How to create a successful marketing campaign

Although there are no foolproof guidelines, it is a good idea to pay attention to some rules. It’s weird. Place two nearly identical marketing campaigns side by side and you will find that one is successful and the other is not. It’s as if they’re making fun of the effort to make marketing a scientific discipline, where the right actions give guaranteed results. But we know from practice that there are some mysterious forces that decide what suits them and what suits them. The problem is that despite all those heaps of marketing literature, we have no idea how it works.

How to create a successful marketing campaign

Lehits entrepreneurs don’t have the money to get rid of it (and if they do, they’ll save it anyway). Therefore, they are interested in what works in marketing.

Or is he? Can we name the factors that influence the success of an advertisement?

It occurred to me when I ran into some successful campaigns and caught the attention of the unconventional approach to car rental in Costa Rica Nelka. What was briefly here: The local car rental company has no clients. It was not able to compete with international competition, which had already attracted applicants at airports. The locals showed no interest. So I first created a site similar to the Czech Vymoly.cz, where I sent people Photos of the largest holes On the roads of Costa Rica. When it gained popularity, it turned the page over to its official website and came up with a suggestion in a large-scale campaign: If you really have to destroy your car on domestic roads, don’t make it yours. The success of the campaign was that the loans covered 100% of the vehicle fleet.

The magical blueprint for a successful marketing campaign

An interesting scheme appeared before my eyes. But what if it was just a coincidence? You have dealt with a similarly successful Czech Bardell beer campaign. Let’s remember once again what was happening. Bodvar invited beer lovers from all over Southern Bohemia to send their representatives to the committee, which not only tasted the best beer prepared according to samples, but also chose the name. Loser actors later enthusiastically cooperated in the promotion.

“And he was here again. Same scheme, same procedure.”

He was here again. Same scheme, same procedure. Of course, to talk about some of the laws, I’ll need to study a whole bunch of successful campaigns, not two. But since my findings are in line with other insights into how customers interact and how they make decisions, I think it would be best if we all test them well in practice in new cases.

Real need first

To not tire you out anymore, let’s take a look at what a “magic” scheme actually looks like. You need to create it first The primary stimulus of instincts. It must come from an existing problem, need, or situation. You can properly exaggerate it, but it cannot be completely invented.

The car rental company Nelka has raised concerns and concerns about the condition of the roads in which people could destroy their cars. Note that she did so “objectively.” The Holes in the Roads page had nothing to do with it officially at first, it only described reality. So she chooses from reality what is needed to create an impression and strengthen it. To be sure, there are a lot of roads in Costa Rica that are not dangerous at all. Pay attention only to negative phenomena.

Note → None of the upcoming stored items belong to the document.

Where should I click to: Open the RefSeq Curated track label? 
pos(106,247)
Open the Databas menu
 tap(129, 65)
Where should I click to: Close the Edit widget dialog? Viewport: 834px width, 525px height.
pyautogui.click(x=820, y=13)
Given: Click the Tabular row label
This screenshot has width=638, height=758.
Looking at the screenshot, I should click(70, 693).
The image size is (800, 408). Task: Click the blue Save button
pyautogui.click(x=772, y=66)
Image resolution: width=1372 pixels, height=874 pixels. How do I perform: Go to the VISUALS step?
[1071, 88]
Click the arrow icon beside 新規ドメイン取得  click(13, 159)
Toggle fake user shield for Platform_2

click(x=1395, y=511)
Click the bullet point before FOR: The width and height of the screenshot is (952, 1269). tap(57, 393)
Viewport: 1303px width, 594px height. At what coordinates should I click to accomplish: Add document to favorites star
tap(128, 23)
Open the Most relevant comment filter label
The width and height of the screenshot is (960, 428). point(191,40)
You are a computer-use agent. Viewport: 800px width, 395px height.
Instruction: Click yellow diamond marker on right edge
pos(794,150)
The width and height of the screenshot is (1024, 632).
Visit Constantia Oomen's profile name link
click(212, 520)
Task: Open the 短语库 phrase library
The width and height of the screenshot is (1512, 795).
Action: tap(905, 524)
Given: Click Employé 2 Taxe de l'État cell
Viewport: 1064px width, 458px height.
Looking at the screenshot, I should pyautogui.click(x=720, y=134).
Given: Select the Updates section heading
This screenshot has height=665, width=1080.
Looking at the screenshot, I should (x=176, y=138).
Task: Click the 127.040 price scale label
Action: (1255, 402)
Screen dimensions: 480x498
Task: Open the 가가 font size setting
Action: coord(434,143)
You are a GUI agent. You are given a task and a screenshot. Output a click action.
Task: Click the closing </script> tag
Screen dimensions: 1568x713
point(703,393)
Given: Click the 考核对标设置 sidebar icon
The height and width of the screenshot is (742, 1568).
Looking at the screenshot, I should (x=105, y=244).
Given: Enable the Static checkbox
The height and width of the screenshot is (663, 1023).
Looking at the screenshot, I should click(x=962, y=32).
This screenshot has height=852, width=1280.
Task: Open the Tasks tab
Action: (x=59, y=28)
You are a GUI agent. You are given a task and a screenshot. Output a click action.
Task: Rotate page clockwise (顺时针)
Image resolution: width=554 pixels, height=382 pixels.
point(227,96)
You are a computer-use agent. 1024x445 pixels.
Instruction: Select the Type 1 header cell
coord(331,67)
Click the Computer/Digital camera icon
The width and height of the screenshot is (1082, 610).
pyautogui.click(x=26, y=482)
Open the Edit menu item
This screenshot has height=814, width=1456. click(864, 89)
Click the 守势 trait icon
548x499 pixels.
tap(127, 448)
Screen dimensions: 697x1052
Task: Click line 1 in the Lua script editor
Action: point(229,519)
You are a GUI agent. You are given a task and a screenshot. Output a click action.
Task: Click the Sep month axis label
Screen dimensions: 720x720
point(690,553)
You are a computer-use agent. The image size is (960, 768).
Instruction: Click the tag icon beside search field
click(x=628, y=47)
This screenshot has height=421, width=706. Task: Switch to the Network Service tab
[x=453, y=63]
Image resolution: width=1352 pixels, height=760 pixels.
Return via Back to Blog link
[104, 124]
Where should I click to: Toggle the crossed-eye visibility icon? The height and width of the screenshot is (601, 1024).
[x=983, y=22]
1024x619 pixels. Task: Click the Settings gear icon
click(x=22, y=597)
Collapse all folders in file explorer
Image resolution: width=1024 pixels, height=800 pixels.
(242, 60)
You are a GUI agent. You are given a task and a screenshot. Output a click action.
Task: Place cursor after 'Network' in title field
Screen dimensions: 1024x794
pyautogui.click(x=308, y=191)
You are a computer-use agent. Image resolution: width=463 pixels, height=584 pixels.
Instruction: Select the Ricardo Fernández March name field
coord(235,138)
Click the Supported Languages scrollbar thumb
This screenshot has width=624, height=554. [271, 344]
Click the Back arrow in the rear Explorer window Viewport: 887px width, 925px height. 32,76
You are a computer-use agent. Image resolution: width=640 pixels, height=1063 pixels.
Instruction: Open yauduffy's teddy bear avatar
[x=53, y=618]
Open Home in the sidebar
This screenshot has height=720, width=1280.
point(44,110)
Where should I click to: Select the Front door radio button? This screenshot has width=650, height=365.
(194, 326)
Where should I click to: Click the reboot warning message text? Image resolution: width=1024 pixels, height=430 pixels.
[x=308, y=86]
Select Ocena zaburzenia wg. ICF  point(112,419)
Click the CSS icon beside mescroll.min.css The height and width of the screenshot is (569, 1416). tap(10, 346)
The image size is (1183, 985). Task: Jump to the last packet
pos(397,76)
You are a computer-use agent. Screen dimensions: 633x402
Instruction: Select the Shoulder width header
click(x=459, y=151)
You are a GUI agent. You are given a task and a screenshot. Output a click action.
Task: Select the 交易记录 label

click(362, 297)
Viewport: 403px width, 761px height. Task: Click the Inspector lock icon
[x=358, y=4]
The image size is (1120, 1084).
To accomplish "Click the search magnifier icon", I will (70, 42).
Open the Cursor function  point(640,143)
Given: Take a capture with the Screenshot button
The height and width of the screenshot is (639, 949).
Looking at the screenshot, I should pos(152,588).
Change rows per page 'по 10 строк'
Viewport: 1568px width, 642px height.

But where is this element in the Bardell campaign? Perhaps the ability to participate in beer-making is not the primary instinctive motivation. However, we must be aware that the event came at a time when Czech beer lovers expressed serious concerns that they would have a uniform taste that dictates us from the outside. The feeling was that consumers had nothing to say and could not influence anything. Bodvar did not raise these concerns, however He used them perfectly.

Then the emotions

In the second stage We add feelingsHooray, what worries us, we have a solution! We will not destroy our cars. We can decide what our beer will be like. Emotions are very important because they encourage action. A client may perceive the instinctive stimuli, but they may not be so strong and urgent until he responds to them immediately. However, when we add an emotional charge to the solution on offer, it increases the need to “do so.”

And archetypes

But for a campaign to really succeed, we need it After the third component. This is the role. It is imperative for the company to design itself in modular fashion. For example, Nilka is a “savior.” The moment we see my beloved tin destroyed, he comes up with an idea and rescues us. Bodvar “editor”. The Czech Patriot releases the outlawed Czech drinkers who were enslaved by the Europeans.

Notice, after all, that Bernard beer campaign, Also directed against europiv, did not achieve such success. There is an element of threat, and there is a style in the role of “guardian”, but a greater dose of feelings is missing. And since I was already at this brewery, his fight against plastic beer (“Today from PETka, tomorrow from a bag”) wasn’t particularly interesting. We can ask ourselves whether bottling beer in plastic is viewed by consumers as a primary quality threat. Or how the campaign would have succeeded if the brewery had created or reinforced that feeling first.

Although in the case of instinctive stimuli I am primarily speaking of feeling dangerous, there is a wider range to choose from. We also have areas such as “hunting and gathering”, “preserving the family”, “space” and “gang.” The last category is especially important because it often affects others ( More in the article Instinctive Marketing: It is important to target properly).